Director Andrew Stanton (WALL-E, Finding Nemo) makes the leap from animation to live-action with this overly-ambitious adaptation of Edgar Rice Burroughs’ story A Princess of Mars. Taylor Kitsch (TV’s Friday Night Lights) stars as the title character, a world-weary Confederate army captain who gets magically whisked away to the planet Mars. There he falls in love with a Martian princess (Lynn Collins) while getting embroiled in a war among two warring factions of humanoids and a more alien species called the Tharks. As the adventure unfolds, Carter begins to wonder whether he belongs back on Earth, or if he should stay on Mars.

John Carter would and should have been more appropriately titled John Carter of Mars if another movie, Mars Needs Moms hadn’t flopped at the box office. But that wouldn’t have helped with the cumbersome screenplay. The first hour of this movie is confusing and bewildering with its massive, inelegant dumps of exposition. It jumps through time and across the universe enough to give viewers whiplash. The film’s second biggest problem is its main star. Kitsch is simply no movie star, and lacks the charisma to pull us into an adventure with him.

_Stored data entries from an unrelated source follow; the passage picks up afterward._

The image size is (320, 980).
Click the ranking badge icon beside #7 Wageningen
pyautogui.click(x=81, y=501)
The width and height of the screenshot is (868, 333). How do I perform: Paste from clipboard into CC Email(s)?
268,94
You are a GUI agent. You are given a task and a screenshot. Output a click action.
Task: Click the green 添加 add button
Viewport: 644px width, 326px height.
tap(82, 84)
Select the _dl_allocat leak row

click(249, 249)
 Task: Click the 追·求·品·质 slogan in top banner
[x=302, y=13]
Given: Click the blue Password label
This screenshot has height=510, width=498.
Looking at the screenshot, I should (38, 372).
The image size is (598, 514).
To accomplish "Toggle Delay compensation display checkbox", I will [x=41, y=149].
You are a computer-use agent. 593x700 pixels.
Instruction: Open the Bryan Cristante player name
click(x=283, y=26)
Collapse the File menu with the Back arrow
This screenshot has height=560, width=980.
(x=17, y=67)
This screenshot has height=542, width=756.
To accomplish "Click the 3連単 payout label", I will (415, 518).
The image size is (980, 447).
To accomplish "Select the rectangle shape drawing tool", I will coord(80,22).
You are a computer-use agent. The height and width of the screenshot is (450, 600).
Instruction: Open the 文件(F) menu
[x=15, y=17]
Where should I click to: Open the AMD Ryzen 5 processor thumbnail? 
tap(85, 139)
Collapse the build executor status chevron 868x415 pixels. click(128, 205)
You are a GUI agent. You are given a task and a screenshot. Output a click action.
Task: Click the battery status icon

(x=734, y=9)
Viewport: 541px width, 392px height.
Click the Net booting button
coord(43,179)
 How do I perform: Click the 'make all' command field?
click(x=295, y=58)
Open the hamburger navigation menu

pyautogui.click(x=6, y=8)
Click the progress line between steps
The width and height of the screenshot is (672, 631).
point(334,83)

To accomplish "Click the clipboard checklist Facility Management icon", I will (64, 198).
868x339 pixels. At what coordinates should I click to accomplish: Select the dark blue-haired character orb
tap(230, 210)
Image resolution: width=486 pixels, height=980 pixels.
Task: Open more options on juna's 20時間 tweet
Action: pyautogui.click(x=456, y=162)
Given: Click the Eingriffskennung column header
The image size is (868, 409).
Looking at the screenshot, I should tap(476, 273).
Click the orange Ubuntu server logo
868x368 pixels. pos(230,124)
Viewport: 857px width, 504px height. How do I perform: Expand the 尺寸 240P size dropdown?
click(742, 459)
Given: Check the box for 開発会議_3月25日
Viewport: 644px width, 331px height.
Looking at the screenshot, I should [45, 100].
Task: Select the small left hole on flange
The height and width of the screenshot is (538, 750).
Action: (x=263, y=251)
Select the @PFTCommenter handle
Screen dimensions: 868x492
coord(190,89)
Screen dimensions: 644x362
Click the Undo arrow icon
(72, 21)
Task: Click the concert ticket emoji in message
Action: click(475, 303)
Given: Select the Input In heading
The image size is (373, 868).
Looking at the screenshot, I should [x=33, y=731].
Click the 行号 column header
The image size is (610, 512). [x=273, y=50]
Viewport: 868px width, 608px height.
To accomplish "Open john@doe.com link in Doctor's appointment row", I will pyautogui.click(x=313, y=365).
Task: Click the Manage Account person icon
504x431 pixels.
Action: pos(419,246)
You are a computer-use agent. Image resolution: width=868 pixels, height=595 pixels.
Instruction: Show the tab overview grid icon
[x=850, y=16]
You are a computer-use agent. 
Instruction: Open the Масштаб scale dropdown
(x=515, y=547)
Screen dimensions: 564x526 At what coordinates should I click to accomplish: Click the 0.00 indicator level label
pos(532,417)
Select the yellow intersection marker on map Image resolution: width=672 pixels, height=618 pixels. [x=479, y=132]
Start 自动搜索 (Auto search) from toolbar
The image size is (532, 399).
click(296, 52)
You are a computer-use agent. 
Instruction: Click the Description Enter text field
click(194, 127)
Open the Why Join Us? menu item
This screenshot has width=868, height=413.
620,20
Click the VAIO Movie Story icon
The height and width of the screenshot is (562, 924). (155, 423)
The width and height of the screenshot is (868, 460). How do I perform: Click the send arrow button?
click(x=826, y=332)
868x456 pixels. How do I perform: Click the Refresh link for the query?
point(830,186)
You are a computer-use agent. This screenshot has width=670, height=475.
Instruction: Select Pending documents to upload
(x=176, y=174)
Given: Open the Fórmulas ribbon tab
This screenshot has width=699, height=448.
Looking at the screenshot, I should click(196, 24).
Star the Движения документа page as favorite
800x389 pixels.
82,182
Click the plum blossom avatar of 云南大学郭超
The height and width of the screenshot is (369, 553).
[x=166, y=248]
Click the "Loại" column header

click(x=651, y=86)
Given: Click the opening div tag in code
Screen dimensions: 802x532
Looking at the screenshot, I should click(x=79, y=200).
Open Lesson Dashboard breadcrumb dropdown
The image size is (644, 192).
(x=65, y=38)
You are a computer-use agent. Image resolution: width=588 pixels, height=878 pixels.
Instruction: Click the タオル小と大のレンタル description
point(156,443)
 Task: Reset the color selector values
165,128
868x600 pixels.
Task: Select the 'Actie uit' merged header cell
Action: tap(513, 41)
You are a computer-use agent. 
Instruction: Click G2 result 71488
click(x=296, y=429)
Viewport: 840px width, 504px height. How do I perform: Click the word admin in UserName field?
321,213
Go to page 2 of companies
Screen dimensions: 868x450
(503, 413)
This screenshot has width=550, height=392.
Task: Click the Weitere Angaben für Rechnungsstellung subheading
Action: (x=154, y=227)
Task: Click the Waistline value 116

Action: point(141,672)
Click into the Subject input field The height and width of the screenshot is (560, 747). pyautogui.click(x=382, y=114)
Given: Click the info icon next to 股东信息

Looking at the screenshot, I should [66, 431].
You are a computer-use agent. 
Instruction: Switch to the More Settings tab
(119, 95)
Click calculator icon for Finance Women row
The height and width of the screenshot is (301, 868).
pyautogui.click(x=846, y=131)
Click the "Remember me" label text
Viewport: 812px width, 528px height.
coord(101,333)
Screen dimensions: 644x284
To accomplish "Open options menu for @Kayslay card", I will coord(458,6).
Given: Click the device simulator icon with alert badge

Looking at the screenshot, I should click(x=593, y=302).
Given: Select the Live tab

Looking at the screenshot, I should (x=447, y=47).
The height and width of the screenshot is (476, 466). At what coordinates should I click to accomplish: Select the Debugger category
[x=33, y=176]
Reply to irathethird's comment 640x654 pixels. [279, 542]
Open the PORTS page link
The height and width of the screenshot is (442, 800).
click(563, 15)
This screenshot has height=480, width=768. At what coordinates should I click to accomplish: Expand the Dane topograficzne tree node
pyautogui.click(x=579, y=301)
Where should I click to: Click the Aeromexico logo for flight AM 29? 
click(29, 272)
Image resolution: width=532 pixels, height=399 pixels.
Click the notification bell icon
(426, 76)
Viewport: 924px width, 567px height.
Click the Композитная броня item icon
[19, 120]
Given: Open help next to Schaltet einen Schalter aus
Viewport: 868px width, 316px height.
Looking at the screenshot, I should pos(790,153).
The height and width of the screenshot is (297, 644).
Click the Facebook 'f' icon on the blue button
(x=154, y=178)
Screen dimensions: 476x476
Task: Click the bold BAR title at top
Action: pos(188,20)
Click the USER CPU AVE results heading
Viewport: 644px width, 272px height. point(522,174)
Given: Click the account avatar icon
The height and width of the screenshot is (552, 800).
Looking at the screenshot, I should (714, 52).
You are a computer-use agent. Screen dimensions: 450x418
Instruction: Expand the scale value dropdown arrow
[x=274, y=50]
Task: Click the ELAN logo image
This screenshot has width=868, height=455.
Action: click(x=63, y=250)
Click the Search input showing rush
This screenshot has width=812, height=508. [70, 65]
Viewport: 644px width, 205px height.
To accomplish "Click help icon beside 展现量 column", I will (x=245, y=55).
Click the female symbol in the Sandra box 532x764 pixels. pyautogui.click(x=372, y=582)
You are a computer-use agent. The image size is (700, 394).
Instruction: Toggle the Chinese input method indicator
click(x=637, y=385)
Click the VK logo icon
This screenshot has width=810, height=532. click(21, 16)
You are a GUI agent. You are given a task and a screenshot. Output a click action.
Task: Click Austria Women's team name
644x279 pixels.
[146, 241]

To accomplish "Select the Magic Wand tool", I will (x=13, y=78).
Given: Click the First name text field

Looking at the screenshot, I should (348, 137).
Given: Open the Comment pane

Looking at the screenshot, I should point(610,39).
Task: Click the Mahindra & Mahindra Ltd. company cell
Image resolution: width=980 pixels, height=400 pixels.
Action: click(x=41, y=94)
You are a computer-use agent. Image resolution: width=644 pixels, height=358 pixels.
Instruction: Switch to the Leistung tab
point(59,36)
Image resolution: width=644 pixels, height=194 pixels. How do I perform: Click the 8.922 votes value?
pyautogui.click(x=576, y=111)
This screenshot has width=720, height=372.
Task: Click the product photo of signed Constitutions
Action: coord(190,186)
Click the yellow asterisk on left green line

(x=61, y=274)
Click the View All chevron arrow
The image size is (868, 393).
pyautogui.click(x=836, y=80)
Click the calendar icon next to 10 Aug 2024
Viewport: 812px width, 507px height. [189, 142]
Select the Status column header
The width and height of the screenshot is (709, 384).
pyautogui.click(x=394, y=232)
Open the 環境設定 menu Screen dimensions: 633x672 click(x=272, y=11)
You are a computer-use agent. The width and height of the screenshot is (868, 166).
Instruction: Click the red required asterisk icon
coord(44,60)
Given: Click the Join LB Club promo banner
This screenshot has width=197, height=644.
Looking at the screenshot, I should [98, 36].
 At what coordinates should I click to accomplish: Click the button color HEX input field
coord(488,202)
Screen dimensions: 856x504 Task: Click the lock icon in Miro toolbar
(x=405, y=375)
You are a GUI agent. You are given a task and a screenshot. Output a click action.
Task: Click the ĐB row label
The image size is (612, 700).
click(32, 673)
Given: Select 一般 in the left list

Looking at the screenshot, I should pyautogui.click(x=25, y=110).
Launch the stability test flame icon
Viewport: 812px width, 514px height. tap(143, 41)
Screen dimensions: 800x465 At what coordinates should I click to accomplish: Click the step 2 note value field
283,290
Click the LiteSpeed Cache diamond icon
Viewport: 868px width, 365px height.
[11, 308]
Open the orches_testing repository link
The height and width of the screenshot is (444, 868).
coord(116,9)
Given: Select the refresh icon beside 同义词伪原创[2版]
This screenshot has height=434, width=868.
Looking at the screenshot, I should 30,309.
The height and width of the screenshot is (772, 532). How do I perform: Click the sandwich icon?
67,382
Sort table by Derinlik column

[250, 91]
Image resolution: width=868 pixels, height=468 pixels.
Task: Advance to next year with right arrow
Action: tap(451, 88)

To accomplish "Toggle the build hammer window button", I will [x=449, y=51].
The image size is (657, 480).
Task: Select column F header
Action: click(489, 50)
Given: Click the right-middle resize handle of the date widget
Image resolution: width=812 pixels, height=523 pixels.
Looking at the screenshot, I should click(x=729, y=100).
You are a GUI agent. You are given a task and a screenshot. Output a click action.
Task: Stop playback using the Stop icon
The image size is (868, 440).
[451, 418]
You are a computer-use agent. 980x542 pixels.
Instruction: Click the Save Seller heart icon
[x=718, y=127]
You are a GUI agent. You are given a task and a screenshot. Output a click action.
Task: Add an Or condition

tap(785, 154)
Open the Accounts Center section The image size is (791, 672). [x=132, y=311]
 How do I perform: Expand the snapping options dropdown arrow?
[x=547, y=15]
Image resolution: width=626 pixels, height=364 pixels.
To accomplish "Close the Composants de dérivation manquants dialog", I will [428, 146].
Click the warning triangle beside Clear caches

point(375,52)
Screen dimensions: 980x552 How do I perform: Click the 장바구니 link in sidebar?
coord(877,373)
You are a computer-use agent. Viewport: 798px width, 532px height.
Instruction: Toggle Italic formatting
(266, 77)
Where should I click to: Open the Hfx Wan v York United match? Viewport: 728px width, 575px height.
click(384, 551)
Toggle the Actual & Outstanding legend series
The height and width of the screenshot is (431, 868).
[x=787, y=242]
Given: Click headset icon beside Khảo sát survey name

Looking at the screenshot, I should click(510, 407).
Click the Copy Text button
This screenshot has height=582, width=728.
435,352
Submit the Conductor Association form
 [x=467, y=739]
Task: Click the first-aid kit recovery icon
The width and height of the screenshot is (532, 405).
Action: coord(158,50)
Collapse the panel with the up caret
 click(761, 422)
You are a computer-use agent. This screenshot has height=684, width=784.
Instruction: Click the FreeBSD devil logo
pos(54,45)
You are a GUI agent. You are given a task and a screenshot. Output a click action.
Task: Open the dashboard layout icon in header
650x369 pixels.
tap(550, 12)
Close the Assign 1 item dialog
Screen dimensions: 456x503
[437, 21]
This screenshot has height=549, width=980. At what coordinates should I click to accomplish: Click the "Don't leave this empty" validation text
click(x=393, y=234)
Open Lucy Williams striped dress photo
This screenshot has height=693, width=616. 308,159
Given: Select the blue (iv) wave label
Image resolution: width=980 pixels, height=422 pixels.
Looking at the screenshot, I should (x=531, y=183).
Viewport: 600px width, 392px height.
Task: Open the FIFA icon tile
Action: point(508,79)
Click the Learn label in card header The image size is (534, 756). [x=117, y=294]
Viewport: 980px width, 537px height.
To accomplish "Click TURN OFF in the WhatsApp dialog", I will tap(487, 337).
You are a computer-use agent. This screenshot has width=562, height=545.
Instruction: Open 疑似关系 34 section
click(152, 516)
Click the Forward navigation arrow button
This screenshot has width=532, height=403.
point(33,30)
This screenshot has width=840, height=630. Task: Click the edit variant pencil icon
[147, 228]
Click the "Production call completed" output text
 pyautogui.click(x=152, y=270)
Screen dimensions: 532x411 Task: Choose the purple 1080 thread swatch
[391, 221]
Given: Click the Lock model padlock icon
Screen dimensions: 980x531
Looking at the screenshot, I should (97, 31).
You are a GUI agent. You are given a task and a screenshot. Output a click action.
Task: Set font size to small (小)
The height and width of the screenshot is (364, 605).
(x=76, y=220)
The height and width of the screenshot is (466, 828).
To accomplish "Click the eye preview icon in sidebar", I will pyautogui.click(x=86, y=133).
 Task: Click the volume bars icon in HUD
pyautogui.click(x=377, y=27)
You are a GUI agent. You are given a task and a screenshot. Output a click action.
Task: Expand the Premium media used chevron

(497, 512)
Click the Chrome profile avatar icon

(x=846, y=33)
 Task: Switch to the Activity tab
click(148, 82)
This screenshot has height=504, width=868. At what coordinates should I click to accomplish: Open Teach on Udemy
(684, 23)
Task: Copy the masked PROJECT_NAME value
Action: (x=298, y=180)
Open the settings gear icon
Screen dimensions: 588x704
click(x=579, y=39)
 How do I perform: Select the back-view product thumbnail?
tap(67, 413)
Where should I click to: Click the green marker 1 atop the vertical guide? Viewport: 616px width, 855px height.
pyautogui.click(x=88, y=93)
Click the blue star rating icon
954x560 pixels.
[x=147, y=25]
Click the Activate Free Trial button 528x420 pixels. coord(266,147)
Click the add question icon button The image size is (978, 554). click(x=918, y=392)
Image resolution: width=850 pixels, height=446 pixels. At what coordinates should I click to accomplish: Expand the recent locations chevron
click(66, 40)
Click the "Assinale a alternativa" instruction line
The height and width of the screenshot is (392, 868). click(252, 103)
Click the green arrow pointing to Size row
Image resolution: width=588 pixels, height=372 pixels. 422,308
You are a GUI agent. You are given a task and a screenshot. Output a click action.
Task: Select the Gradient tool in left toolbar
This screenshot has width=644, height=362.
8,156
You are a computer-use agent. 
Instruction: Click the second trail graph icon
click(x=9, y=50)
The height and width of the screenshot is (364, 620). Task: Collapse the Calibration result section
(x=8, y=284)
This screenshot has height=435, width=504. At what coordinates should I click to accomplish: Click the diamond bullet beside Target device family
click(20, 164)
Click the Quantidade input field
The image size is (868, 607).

Despite its significant setbacks, if you can stick with the story to the midway point, the second half of the film becomes much more dramatic and entertaining. Lynn Collins is very good as the princess, a woman who falls for Carter while trying to escape a politically contrived marriage. David Strong makes for a good, cold primary villain, and Willem Dafoe lends his recognizable voice to the mercurial leader of the Tharks. The most compelling part of John Carter is its last fifteen minutes, an emotional coda that helps redeem the film’s clunky first hour. To what extent depends on how forgiving the viewer is.

With Samantha Morton, Thomas Haden Church, and Bryan Cranston. Composer Michael Giacchino delivers a nice love theme.